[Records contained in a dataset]
»»
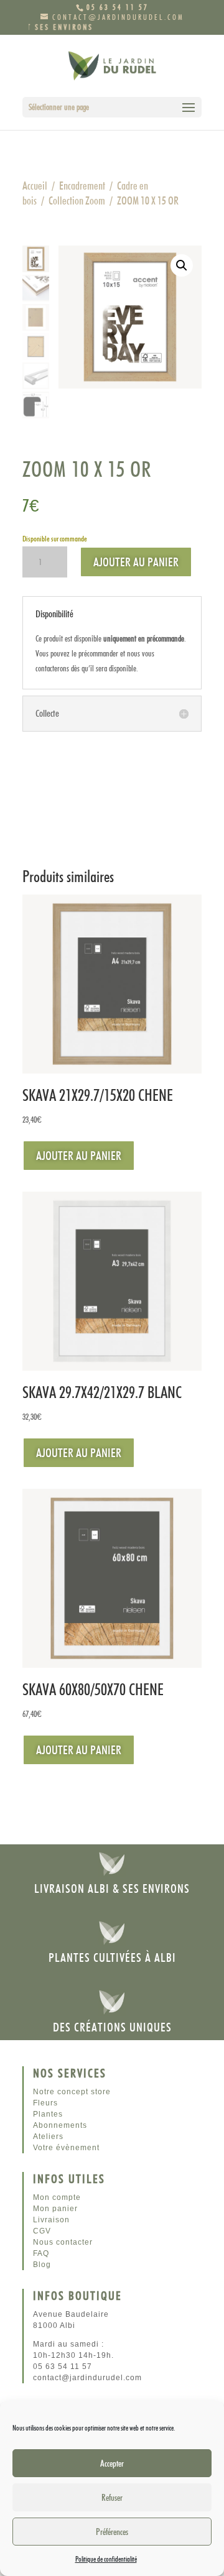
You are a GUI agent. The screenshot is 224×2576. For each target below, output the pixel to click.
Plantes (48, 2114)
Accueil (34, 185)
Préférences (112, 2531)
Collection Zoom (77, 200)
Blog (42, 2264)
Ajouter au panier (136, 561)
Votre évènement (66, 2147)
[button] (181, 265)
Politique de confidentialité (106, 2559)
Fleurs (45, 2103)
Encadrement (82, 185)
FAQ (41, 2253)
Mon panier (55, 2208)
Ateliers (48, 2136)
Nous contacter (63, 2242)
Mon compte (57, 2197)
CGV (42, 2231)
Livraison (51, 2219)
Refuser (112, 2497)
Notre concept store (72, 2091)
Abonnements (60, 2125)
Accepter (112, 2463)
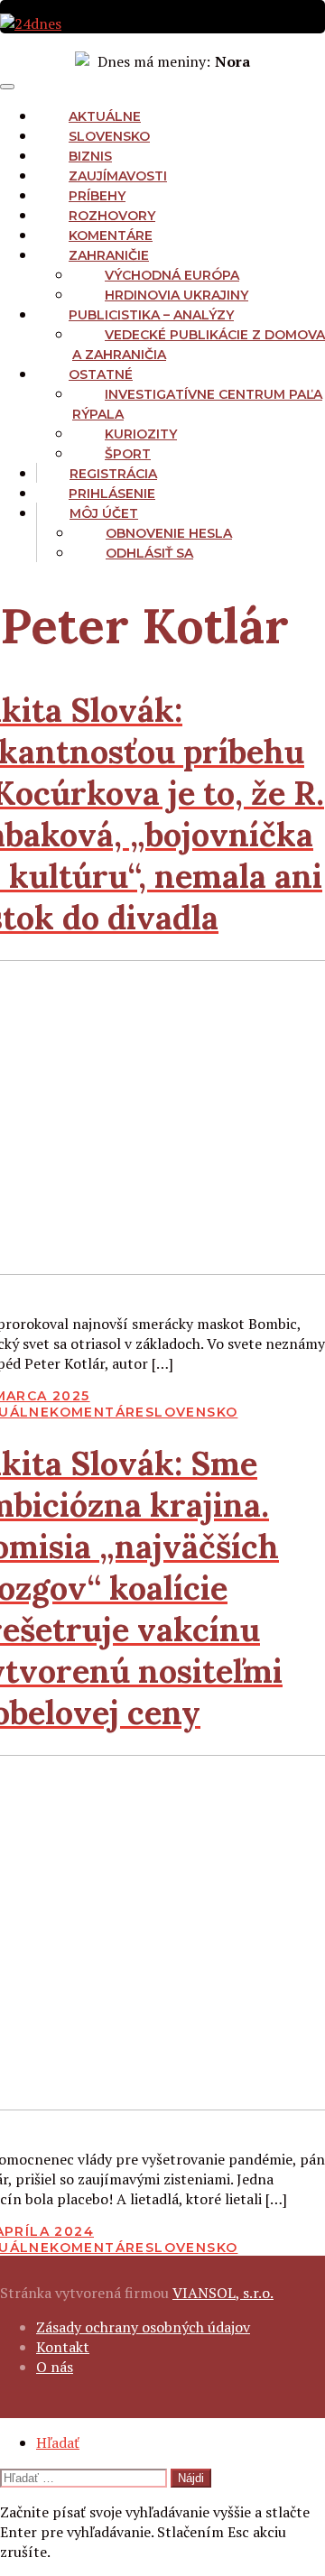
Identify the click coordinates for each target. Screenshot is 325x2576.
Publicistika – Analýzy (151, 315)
««
- Work item: Pictures aside, print exactly the lines above starting with the one containing "Fleurs (45, 2103)" and going on through the one containing "Identify the click".

- Output of the exercise:
Fleurs (45, 2103)
Encadrement (82, 185)
FAQ (41, 2253)
Mon panier (55, 2208)
Ateliers (48, 2136)
Nous contacter (63, 2242)
Mon compte (57, 2197)
CGV (42, 2231)
Livraison (51, 2219)
Refuser (112, 2497)
Notre concept store (72, 2091)
Abonnements (60, 2125)
Accepter (112, 2463)
Identify the click coordinates for each target. Screenshot is 325x2576.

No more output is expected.